しとしと
しとしと
あめがふっていた。
ペンカンペンカンと金ダライが賑やかな演奏を奏でる。
それ以外は静かなものだった。
大所帯のはずの兵舎は静まり返り、常の賑やかさはない。
おそらく誰も彼も、心地良い雨音を子守唄に昼寝を決め込んでいるのだろう。
ひっつきあった誰かの体温が心地よくて、うつらうつらとまどろむ。
古毛布の埃っぽい匂い。
湿った木の独特な匂い。
寝息に寝言。
穏やかな時間が流れていた。
夕刻。徐々に騒がしさが戻ってきた。
三々五々と起き抜けがうろつき出し、提督も欠伸をしながら今日の当番を出迎えに港へ出向いた。
待つこと暫し。港湾直近の警邏に出した巻雲が大泣きして帰ってきた。
「うわーん!司令官様のばかぁ~~!」
「おう巻雲、帰ったか」
雑巾行きしかないほど破れた服に、黒煙を吐き出す艤装はものの見事にへん曲がっている。巻雲は仮にも提督である彼に装備を投げつけ、びえーんと夕雲にしがみついた。
「あらあら、巻雲さんたらこんなに泣いちゃって」
ススまみれ海水まみれで引っ付かれた夕雲といえば、嫌な顔一つせず、流石の包容力で抱き返した。これができる人物は、残念ながら彼の艦隊にはそういなかった。
うーむ。誰なら優しいかと首をひねった彼を、夕雲は軽く咎めた。
「提督?巻雲さんに謝るのが先じゃないですか?」
「ああ、すまん巻雲。さすがに一人は厳しかったか」
「あ"だりまえ"でず!たっだひどりは、ざびじがっだのですー!」
鼻水でえらい事になっていた。夕雲が甲斐甲斐しくベソかき巻雲の世話を焼くのを見つつ、あまり見た覚えの無い反応に提督もやや困った。初陣の駆逐クラスってこんなもんだったか?と思い出す。
叢雲『ま、悪くないわね。その調子で頑張りなさい』
霰 『んちゃ』
不知火『もっと骨のある敵はいないの?』
一名以外殺伐としていた。その一名もボケていた。
いやいやあれは俺の緊張を解してあげようとしてくれたんだ、とせめて好意的に思い込もうとする提督。だが霰はいっつもそんな感じでした。無精ひげの生えた顔がゲッソリした。
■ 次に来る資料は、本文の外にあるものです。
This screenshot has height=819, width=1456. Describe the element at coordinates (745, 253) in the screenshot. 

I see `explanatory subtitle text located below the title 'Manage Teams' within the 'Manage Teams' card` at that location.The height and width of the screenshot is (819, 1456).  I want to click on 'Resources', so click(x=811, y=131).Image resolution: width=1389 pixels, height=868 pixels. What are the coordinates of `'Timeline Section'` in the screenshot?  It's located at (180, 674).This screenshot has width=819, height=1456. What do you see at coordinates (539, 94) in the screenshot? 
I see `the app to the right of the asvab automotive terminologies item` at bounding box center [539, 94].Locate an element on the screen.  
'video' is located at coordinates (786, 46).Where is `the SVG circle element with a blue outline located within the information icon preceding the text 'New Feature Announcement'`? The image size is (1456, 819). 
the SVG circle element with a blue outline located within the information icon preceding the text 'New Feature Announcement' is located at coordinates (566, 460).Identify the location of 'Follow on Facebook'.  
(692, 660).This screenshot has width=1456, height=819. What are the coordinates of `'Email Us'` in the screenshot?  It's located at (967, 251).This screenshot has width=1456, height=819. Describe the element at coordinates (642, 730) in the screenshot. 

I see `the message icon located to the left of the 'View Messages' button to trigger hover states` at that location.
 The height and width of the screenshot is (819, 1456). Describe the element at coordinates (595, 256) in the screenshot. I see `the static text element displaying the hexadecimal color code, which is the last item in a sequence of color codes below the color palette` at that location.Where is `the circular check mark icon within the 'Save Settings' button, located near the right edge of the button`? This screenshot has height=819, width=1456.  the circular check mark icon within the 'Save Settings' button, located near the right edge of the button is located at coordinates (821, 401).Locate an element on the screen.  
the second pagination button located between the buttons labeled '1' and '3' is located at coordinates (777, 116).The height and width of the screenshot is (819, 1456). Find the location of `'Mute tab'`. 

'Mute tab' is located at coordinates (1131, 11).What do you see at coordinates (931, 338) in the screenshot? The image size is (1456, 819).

夕雲が困り顔で小さな子供と大きな子供の頭を撫でていると、連絡用のスピーカーが耳に痛いハウリングを鳴らした。うるさいと三人が耳を押さえて見上げると、底抜けに明るい放送が入る。
『テートクー、どこデスか~?今日のdinnerは金剛の当番デース!』
いつまでたっても治らない
三人は誰からともなく顔を見合わせてへらりとわらった。